A complete, exact copy of the records is needed here.

··· Material for this task ···

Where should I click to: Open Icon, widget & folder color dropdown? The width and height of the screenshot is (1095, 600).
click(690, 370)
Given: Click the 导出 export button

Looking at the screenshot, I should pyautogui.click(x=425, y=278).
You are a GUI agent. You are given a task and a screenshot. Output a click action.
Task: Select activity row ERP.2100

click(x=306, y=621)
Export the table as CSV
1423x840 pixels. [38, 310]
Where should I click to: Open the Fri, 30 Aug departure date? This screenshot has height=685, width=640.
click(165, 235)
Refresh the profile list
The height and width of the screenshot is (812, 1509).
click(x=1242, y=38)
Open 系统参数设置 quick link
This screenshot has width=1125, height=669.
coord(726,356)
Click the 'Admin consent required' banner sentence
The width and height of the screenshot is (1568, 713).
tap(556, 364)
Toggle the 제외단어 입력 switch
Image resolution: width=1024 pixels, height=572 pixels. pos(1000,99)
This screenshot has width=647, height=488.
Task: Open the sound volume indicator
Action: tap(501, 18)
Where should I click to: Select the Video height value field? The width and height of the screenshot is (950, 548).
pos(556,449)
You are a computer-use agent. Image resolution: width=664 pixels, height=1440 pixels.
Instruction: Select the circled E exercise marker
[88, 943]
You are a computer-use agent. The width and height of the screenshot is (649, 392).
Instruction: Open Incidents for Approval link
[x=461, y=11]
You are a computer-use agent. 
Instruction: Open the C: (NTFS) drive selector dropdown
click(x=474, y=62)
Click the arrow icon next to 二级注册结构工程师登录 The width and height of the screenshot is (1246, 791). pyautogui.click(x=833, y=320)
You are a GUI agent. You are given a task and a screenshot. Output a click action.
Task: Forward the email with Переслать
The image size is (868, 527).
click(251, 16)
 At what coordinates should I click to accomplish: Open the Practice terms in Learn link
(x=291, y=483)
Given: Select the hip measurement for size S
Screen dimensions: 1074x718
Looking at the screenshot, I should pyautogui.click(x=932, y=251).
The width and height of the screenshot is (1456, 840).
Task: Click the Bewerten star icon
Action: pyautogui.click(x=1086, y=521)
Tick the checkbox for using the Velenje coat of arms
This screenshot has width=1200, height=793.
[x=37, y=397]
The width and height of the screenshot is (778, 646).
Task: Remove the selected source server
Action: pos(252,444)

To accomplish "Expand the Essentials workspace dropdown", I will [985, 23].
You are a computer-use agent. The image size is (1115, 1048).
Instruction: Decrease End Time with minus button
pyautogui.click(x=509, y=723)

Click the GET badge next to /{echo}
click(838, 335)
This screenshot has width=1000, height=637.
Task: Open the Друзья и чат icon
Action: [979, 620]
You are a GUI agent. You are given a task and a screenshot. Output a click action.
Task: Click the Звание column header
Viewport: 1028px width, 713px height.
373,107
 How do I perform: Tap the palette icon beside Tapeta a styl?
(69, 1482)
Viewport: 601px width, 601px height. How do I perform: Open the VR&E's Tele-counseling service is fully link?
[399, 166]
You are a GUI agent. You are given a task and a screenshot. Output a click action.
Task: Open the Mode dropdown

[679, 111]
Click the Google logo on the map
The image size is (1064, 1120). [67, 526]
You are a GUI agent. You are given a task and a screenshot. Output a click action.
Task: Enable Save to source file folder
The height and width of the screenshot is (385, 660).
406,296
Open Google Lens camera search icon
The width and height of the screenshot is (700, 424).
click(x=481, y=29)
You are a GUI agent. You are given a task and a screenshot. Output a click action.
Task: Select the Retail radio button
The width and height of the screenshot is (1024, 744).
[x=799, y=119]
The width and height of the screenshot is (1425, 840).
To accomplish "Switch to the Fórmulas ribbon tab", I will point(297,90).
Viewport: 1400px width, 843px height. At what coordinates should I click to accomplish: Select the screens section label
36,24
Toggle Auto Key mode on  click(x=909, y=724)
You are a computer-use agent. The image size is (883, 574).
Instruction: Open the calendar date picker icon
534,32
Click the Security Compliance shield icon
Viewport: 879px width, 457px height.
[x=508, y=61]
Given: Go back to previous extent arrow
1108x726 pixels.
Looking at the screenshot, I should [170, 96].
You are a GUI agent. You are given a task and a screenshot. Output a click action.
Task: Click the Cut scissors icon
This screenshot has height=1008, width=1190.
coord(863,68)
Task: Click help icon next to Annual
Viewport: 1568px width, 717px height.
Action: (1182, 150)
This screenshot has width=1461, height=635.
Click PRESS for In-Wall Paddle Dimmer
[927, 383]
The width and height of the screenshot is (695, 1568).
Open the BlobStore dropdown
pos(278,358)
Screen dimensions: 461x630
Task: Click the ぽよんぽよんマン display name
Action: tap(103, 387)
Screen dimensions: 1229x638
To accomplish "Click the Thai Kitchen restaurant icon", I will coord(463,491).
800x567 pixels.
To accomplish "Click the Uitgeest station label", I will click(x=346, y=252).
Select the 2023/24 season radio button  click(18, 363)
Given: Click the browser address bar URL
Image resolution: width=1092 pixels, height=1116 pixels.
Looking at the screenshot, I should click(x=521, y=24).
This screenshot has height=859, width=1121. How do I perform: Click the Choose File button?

···

Task response:
Where should I click to: Open Icon, widget & folder color dropdown? The width and height of the screenshot is (1095, 600).
click(690, 370)
Given: Click the 导出 export button

Looking at the screenshot, I should pyautogui.click(x=425, y=278).
You are a GUI agent. You are given a task and a screenshot. Output a click action.
Task: Select activity row ERP.2100

click(x=306, y=621)
Export the table as CSV
1423x840 pixels. [38, 310]
Where should I click to: Open the Fri, 30 Aug departure date? This screenshot has height=685, width=640.
click(165, 235)
Refresh the profile list
The height and width of the screenshot is (812, 1509).
click(x=1242, y=38)
Open 系统参数设置 quick link
This screenshot has width=1125, height=669.
coord(726,356)
Click the 'Admin consent required' banner sentence
The width and height of the screenshot is (1568, 713).
tap(556, 364)
Toggle the 제외단어 입력 switch
Image resolution: width=1024 pixels, height=572 pixels. pos(1000,99)
This screenshot has width=647, height=488.
Task: Open the sound volume indicator
Action: tap(501, 18)
Where should I click to: Select the Video height value field? The width and height of the screenshot is (950, 548).
pos(556,449)
You are a computer-use agent. Image resolution: width=664 pixels, height=1440 pixels.
Instruction: Select the circled E exercise marker
[88, 943]
You are a computer-use agent. The width and height of the screenshot is (649, 392).
Instruction: Open Incidents for Approval link
[x=461, y=11]
You are a computer-use agent. 
Instruction: Open the C: (NTFS) drive selector dropdown
click(x=474, y=62)
Click the arrow icon next to 二级注册结构工程师登录 The width and height of the screenshot is (1246, 791). pyautogui.click(x=833, y=320)
You are a GUI agent. You are given a task and a screenshot. Output a click action.
Task: Forward the email with Переслать
The image size is (868, 527).
click(251, 16)
 At what coordinates should I click to accomplish: Open the Practice terms in Learn link
(x=291, y=483)
Given: Select the hip measurement for size S
Screen dimensions: 1074x718
Looking at the screenshot, I should pyautogui.click(x=932, y=251).
The width and height of the screenshot is (1456, 840).
Task: Click the Bewerten star icon
Action: pyautogui.click(x=1086, y=521)
Tick the checkbox for using the Velenje coat of arms
This screenshot has width=1200, height=793.
[x=37, y=397]
The width and height of the screenshot is (778, 646).
Task: Remove the selected source server
Action: pos(252,444)

To accomplish "Expand the Essentials workspace dropdown", I will [985, 23].
You are a computer-use agent. The image size is (1115, 1048).
Instruction: Decrease End Time with minus button
pyautogui.click(x=509, y=723)

Click the GET badge next to /{echo}
click(838, 335)
This screenshot has width=1000, height=637.
Task: Open the Друзья и чат icon
Action: [979, 620]
You are a GUI agent. You are given a task and a screenshot. Output a click action.
Task: Click the Звание column header
Viewport: 1028px width, 713px height.
373,107
 How do I perform: Tap the palette icon beside Tapeta a styl?
(69, 1482)
Viewport: 601px width, 601px height. How do I perform: Open the VR&E's Tele-counseling service is fully link?
[399, 166]
You are a GUI agent. You are given a task and a screenshot. Output a click action.
Task: Open the Mode dropdown

[679, 111]
Click the Google logo on the map
The image size is (1064, 1120). [67, 526]
You are a GUI agent. You are given a task and a screenshot. Output a click action.
Task: Enable Save to source file folder
The height and width of the screenshot is (385, 660).
406,296
Open Google Lens camera search icon
The width and height of the screenshot is (700, 424).
click(x=481, y=29)
You are a GUI agent. You are given a task and a screenshot. Output a click action.
Task: Select the Retail radio button
The width and height of the screenshot is (1024, 744).
[x=799, y=119]
The width and height of the screenshot is (1425, 840).
To accomplish "Switch to the Fórmulas ribbon tab", I will point(297,90).
Viewport: 1400px width, 843px height. At what coordinates should I click to accomplish: Select the screens section label
36,24
Toggle Auto Key mode on  click(x=909, y=724)
You are a computer-use agent. The image size is (883, 574).
Instruction: Open the calendar date picker icon
534,32
Click the Security Compliance shield icon
Viewport: 879px width, 457px height.
[x=508, y=61]
Given: Go back to previous extent arrow
1108x726 pixels.
Looking at the screenshot, I should [170, 96].
You are a GUI agent. You are given a task and a screenshot. Output a click action.
Task: Click the Cut scissors icon
This screenshot has height=1008, width=1190.
coord(863,68)
Task: Click help icon next to Annual
Viewport: 1568px width, 717px height.
Action: (1182, 150)
This screenshot has width=1461, height=635.
Click PRESS for In-Wall Paddle Dimmer
[927, 383]
The width and height of the screenshot is (695, 1568).
Open the BlobStore dropdown
pos(278,358)
Screen dimensions: 461x630
Task: Click the ぽよんぽよんマン display name
Action: tap(103, 387)
Screen dimensions: 1229x638
To accomplish "Click the Thai Kitchen restaurant icon", I will coord(463,491).
800x567 pixels.
To accomplish "Click the Uitgeest station label", I will click(x=346, y=252).
Select the 2023/24 season radio button  click(18, 363)
Given: Click the browser address bar URL
Image resolution: width=1092 pixels, height=1116 pixels.
Looking at the screenshot, I should click(x=521, y=24).
This screenshot has height=859, width=1121. How do I perform: Click the Choose File button?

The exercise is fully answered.